During the field activities, the pre-RCRA clay caps were observed during all seasons of the year. The clay caps were measured to be deeply fractured from the surface down to at least 0.5 m below ground surface. During rain events, precipitation was observed flowing into the fractures in the cap. During winter snow-covered frozen-ground conditions, snow melted away from the active fractures and small cone-shaped mounds were created as warm landfill gas migrating out of the landfill carried a water and fine-grained soil mud mixture out of the landfill. The gas, mostly methane but also containing odorous organic acids, could be smelled as it rose into the air. The extruded water and soil mud mixture froze at fracture sites across the pre-RCRA-capped areas, creating a bumpy landscape resembling miniature volcano cones.

At two locations, the glacial materials stockpiles had to be benched to create a stable drilling surface for the monitoring well installation process. The benching activity created fresh-faced vertical cuts into the stockpiled glacial materials. Both stockpiles were relatively new, no more than several years in age at the benched locations. They had both been through at least one winter period, however, so they were subjected to both at least one freeze-thaw cycle and at least one hot-summer desiccation cycle. Since these materials are not typically rated as part of in situ regional evaluations, such as the county soil survey or the county level DRASTIC evaluations, limitations such as these observed are seldom noted in the common county level references.

The photographs taken of these stockpiles during the several years of field activity on the site document extensive fractures and gullies that had been formed in a very short period of time. Figures 2 through 4 document the newly formed fractures in the fill material. Figure 2 shows the fill at the initial staging area where glacial tills and their associated soils had been stockpiled for approximately five years or less. This photograph was taken at the top of the first staging pile, which rose to a high point of 20 m above the surrounding ground surface. This upper portion represents only one to two years of placement of fill. Figure 3 shows the fill after being pre-sorted at the northwest pod location where the stockpile had been in place for only two years. Figure 4 shows the fill used as a pre-RCRA final cap, at this location the cap had been in place for approximately five years. Additional photographs from this site can be seen in Chapter 2 of Weatherington-Rice (2003).

[FIGURES 2-4 OMITTED]

In each case, the fractures formed rapidly. The vertical fractures appear to control the surface representation of gully formation in Figure 3. There are vertical fractures with surface gully formations on top of them. There are also vertical fractures between the gully formations, but there are no gullies without vertical fractures formed underneath them. These relationships were documented in one field setting at the WillowCreek Landfill, but it has been the experience of the authors, upon reflection, that these observations have been made by them at other construction sites and agricultural field locations around Ohio. The ability to view and photographically document the process in three dimensions is the unusual contribution from this field experience at WillowCreek.

This relationship of fractures to gullies is not unlike the conditions on earthen dams noted in the southwest by Sherard and others (1963). As witnessed in the field, the fractures also contribute significantly to the migration of precipitation infiltration into the landfill and gas migration out of the underlying solid waste materials at the site (Fig. 4).
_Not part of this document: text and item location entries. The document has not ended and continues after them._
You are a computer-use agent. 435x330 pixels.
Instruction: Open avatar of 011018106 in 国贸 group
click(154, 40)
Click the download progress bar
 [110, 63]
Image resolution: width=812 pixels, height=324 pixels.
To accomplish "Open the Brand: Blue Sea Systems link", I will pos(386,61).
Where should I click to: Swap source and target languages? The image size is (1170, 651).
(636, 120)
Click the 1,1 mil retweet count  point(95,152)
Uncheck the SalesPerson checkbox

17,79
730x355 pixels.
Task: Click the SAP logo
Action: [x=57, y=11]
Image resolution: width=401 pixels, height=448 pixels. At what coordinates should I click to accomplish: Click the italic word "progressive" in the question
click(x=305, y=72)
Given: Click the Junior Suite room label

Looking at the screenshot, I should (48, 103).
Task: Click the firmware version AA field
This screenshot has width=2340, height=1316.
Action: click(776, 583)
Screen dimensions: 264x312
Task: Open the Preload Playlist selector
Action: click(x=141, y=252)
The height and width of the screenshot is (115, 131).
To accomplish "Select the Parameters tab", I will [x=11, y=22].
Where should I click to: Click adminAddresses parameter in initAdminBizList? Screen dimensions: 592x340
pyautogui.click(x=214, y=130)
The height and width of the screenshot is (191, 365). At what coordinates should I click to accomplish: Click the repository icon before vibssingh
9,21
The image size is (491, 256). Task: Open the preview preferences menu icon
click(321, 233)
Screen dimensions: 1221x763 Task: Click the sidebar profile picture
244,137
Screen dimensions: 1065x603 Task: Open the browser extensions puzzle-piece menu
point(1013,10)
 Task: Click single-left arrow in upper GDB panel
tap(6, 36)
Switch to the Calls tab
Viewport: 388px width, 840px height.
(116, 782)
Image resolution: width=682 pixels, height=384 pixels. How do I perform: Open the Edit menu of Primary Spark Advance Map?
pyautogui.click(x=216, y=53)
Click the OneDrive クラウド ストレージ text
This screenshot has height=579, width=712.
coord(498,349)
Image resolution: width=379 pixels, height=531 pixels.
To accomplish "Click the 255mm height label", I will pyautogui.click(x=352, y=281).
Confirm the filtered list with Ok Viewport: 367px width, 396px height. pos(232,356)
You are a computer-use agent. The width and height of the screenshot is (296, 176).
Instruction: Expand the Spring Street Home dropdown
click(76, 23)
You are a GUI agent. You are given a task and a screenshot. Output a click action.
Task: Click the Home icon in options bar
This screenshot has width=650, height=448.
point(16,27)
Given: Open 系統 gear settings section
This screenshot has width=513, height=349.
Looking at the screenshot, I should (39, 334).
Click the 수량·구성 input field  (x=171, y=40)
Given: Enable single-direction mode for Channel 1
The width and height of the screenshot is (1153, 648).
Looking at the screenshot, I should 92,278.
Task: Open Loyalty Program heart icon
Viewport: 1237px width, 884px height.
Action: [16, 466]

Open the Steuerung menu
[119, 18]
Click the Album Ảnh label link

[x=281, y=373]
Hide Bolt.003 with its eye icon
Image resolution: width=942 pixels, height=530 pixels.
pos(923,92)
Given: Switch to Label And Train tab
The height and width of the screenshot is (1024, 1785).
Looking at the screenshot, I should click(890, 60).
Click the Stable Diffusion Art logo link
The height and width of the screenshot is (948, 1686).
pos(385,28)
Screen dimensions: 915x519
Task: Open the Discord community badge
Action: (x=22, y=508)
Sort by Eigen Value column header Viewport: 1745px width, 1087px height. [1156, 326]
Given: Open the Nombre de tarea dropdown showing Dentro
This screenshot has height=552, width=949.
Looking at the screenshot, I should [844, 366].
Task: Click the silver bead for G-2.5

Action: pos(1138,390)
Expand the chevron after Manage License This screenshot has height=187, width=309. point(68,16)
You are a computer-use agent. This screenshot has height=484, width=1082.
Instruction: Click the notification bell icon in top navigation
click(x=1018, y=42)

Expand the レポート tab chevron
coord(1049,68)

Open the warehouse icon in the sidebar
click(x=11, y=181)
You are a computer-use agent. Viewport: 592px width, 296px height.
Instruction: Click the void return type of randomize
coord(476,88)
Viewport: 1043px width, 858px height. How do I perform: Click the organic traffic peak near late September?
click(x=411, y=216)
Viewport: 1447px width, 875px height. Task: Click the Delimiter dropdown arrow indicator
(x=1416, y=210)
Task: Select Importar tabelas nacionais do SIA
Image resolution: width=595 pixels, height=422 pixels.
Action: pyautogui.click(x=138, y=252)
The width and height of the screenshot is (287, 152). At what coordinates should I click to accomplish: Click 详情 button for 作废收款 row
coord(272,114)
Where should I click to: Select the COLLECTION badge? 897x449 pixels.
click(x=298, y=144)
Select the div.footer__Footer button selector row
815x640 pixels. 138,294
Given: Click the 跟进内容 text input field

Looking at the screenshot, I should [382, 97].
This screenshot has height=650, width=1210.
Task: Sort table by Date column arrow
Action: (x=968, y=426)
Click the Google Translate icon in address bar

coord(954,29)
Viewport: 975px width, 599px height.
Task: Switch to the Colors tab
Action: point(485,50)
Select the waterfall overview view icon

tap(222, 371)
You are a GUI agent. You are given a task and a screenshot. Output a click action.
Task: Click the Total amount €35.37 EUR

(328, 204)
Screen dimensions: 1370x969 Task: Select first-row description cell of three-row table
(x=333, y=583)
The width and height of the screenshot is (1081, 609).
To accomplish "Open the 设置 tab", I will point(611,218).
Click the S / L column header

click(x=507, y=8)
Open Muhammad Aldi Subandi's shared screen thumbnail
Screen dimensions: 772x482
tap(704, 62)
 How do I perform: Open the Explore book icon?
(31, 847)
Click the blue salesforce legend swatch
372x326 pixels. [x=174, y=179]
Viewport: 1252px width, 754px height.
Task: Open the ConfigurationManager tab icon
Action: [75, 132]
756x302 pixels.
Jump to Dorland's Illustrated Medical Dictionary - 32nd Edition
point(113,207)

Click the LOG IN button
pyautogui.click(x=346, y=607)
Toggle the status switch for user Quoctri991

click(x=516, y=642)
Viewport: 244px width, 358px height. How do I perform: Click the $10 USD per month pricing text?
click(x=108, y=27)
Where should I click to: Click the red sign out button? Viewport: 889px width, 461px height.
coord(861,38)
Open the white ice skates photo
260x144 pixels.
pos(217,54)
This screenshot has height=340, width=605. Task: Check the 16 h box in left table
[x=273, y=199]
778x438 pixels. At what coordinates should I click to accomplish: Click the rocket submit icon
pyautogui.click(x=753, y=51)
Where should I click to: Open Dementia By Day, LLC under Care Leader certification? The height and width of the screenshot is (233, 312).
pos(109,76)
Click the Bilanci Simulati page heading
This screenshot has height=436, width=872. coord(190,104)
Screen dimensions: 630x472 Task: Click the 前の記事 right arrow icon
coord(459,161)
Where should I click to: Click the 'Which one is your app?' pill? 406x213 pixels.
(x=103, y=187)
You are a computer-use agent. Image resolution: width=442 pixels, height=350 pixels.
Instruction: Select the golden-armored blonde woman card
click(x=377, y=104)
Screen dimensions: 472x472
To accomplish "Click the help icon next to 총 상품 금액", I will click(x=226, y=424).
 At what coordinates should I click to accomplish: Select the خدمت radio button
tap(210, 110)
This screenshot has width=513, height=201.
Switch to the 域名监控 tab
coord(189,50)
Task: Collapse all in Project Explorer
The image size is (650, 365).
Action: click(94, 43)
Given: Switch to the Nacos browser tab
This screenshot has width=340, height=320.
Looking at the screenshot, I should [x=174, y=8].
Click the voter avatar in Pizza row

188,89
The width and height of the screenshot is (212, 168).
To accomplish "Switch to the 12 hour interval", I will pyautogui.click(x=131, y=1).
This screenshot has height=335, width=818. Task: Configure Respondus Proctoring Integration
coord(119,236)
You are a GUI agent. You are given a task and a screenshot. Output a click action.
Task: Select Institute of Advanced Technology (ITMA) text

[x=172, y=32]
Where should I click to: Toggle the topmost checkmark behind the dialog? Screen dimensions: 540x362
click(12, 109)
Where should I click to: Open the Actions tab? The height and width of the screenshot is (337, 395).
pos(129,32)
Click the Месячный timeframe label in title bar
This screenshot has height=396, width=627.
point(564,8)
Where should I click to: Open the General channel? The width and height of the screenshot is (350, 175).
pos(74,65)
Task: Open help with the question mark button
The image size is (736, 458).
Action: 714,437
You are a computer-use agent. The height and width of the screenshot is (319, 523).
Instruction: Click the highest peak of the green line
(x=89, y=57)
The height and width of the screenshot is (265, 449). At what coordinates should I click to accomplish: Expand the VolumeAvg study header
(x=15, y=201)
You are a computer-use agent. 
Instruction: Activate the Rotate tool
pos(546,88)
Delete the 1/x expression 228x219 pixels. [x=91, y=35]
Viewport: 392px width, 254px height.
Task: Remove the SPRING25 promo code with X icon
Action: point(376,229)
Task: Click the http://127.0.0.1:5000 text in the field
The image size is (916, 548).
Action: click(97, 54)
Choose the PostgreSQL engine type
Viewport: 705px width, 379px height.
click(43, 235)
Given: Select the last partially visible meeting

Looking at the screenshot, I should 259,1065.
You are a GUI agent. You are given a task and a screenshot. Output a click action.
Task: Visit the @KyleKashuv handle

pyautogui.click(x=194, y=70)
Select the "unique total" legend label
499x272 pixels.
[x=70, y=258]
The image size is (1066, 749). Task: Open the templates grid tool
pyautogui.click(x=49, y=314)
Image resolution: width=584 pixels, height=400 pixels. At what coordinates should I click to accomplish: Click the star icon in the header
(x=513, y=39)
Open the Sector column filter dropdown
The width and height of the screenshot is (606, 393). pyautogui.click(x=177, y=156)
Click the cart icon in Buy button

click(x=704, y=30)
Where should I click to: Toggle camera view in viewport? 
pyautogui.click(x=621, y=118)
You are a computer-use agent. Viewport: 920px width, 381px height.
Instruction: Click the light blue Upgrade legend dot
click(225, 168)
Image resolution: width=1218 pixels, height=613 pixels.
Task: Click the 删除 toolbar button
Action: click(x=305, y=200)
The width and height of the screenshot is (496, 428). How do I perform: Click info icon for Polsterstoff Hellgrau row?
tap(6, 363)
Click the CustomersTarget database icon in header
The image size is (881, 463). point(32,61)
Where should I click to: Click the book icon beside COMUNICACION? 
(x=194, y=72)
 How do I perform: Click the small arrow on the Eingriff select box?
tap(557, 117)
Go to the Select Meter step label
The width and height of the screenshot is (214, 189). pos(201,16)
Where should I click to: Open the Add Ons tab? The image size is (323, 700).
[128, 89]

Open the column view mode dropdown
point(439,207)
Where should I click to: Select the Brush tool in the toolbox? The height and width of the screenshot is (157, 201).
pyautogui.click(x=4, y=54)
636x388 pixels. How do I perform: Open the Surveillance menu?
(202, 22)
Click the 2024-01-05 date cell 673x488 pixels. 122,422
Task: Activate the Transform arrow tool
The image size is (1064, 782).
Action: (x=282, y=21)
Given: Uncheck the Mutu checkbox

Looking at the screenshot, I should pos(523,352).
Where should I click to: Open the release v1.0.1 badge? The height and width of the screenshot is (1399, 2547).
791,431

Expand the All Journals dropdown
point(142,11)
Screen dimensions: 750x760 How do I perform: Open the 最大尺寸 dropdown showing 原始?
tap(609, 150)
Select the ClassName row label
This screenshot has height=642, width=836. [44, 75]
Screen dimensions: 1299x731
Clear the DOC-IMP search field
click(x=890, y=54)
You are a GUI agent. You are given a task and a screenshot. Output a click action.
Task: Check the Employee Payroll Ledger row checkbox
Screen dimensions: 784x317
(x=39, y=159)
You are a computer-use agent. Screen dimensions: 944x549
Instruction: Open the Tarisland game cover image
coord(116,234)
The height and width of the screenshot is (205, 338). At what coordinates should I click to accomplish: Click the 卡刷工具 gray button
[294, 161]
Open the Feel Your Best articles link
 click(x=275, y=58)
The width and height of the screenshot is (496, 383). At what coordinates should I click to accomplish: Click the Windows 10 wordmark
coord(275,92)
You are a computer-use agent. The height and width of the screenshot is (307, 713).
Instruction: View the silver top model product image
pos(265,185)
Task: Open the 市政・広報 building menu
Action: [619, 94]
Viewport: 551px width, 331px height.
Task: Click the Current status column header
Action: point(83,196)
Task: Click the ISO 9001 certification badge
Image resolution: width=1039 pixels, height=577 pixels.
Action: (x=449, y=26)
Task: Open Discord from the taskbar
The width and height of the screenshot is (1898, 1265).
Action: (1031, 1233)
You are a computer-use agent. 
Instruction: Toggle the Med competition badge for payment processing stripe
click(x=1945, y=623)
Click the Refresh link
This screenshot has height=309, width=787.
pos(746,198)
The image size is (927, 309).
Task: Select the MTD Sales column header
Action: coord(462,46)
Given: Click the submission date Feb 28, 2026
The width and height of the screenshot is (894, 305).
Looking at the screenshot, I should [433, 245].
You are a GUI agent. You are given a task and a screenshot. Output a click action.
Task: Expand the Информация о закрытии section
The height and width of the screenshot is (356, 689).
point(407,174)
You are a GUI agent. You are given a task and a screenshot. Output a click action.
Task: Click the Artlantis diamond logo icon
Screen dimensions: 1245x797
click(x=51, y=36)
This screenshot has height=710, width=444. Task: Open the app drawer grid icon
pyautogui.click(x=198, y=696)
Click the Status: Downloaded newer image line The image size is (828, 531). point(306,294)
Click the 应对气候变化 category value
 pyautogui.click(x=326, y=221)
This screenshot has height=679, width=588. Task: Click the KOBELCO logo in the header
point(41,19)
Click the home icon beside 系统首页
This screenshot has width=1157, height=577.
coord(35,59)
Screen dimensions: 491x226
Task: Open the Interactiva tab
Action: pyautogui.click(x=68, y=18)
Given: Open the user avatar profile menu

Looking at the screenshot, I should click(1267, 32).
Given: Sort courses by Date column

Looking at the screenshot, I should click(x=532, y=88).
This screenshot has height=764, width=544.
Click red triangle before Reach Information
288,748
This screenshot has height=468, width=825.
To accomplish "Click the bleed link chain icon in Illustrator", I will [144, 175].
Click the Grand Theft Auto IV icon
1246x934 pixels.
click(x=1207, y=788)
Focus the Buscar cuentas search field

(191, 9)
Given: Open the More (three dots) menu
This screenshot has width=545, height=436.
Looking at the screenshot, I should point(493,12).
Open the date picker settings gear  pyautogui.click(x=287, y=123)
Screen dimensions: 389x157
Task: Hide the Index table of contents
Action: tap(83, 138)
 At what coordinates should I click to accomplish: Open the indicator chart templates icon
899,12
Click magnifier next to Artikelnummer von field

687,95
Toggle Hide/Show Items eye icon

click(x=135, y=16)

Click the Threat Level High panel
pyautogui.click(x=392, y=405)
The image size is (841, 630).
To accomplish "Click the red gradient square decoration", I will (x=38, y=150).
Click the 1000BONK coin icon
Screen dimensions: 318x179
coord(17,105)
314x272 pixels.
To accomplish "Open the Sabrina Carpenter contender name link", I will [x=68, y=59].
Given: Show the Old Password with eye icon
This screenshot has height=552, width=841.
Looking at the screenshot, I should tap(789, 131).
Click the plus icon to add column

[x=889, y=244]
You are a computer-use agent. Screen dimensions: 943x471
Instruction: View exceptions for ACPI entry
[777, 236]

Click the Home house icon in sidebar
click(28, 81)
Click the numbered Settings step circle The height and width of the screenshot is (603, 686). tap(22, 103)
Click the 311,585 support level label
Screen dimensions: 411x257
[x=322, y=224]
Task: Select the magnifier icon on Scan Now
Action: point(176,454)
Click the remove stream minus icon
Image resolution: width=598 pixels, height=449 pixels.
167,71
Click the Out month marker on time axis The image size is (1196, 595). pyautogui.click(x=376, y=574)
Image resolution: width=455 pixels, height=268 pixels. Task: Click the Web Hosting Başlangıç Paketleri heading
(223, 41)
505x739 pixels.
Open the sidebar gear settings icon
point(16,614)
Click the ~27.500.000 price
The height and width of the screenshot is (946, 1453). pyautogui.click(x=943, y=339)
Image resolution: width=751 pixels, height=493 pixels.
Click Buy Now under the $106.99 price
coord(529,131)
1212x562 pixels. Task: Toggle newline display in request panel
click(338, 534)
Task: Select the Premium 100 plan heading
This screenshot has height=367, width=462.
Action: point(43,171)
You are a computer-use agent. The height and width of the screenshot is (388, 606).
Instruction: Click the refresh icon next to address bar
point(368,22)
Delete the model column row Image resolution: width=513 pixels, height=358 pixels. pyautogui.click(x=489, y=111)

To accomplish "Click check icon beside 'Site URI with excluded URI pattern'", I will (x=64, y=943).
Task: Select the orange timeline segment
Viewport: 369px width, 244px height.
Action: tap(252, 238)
This observation has been confirmed both visually and by smell.

Cut and Fill, Landfill Caps

Fractures of the nature observed at WillowCreek may have a considerable impact on the ability of water to move through the fill materials, the consolidation of the materials, and the initial and final shear strength of the fill materials as discussed in Allred (2000). This mechanism could be the underlying failure mechanism that controls foundation cracking and failures at new construction sites, especially in poured slab foundations. These fractures also would have acted as contaminant transport routes at WillowCreek if the northwest pod landfill cell had been constructed on top of 15 feet of this fill material as previously envisioned by the property owners.

The final landfill cap in place at this pictured location was installed before 1990 (Fig. 4). Therefore, there was no synthetic Resource Conservation and Recovery Act (RCRA, 40 CFR Parts 240-299) cap installed under the final soil and vegetative cap to prevent inflow of precipitation or the escape of landfill gases from the site. Much of the existing landfill was undergoing final closure under RCRA requirements but there were Old sections as well, such as the area shown in Figure 4, which closed before RCRA was passed, so those sections remain without a synthetic underliner to the cap.

With this level of fracture failure allowing infiltration of precipitation through the cap, it is not difficult to understand why many pre-RCRA capped landfills in Ohio are generating more leachate than was predicted through the use of the Hydrologic Evaluation of Landfill Performance (HELP) model (Env Lab USACE 1997). The HELP model is a nationally accepted engineering model used to predict, among other management considerations, the volume of leachate to be generated from a closed landfill over time. The HELP model does not take into consideration the fractured nature of Ohio's glacially derived soils and capping materials and calculates recharge through the primary matrix permeability of the materials as established by samples taken from the landfill's test pad before it fractures.

Dams as Well?

Sherard and others (1963) conducted an extensive engineering and geotechnical analysis of the types of failures in earthen and earth-rock dams worldwide from approximately 1850 to 1960. They identified the three most common causes of catastrophic dam failure to be floodwaters overtopping and destroying the dams, piping, "and earth slides in the downstream portions of the embankment or foundation." They come tantalizingly close to making a connection between several types of failure, that is, piping, differential settlement cracking (also discussed more generally by Allred [2000]), embankment and foundation slides, downstream slope slides, and damage due to surface drying. It is only in the section on surface drying that they make the connection to gully formations noted above. Sherard and others (1963) note:

"If the construction surface of an embankment of fine-grained soil is allowed to dry in the sun, drying cracks can greatly increase the overall permeability of the materials. This has happened even on dams constructed in accordance with good modern practice."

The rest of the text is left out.